I need to keep the proportion of the image, in order not to distort it. How can I do it? I am asking this because if I change the xlim values, the image also change and its proportion changes.
I've recreated a simple example where this problem exists:
library(tidyverse)
# create the background
bck_square <- data.frame(x=c(1,1,0,0),y=c(0,1,1,0))

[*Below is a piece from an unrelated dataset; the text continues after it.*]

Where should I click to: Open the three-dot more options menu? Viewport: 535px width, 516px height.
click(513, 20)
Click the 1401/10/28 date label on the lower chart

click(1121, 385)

p <- ggplot(bck_square, aes(x=x, y=y)) +
geom_point(size=10, color="red") +
theme(panel.border=element_blank(),
panel.grid.major=element_blank(),
panel.grid.minor=element_blank(),
#panel.background=element_blank(), keep the background to see where image ends
axis.text=element_blank(),
axis.ticks=element_blank(),
axis.title=element_blank())
p
I will save the image to be used as a background for my figures:
ggsave("temp.png",p)
img <- readPNG("temp.png")
Setting the background using background_image from the ggpubr package, the old square does not line up with the new square, even though the data is the same. This is expected, as ggsave adds a thin border around the image
library(ggpubr)
ggplot(bck_square, aes(x, y)) +
background_image(img) +
geom_point()
However, by using annotation_custom instead (see this guide), you can adjust where the minimum and maximum for the image should be. Playing around with the border parameters I was able to get the image background and figure to line up.
library(png)
library(grid)
min_border <- .064
max_border <- .061
ggplot(bck_square, aes(x, y)) +
annotation_custom(g,xmin=-min_border, xmax=1+max_border, ymin=-min_border, ymax=1+max_border) +
geom_point()
This method should work with a tiff file. Another potential solution could be spatial data transformations using rspatial (see the documentation here) but this may over-complicate the issue.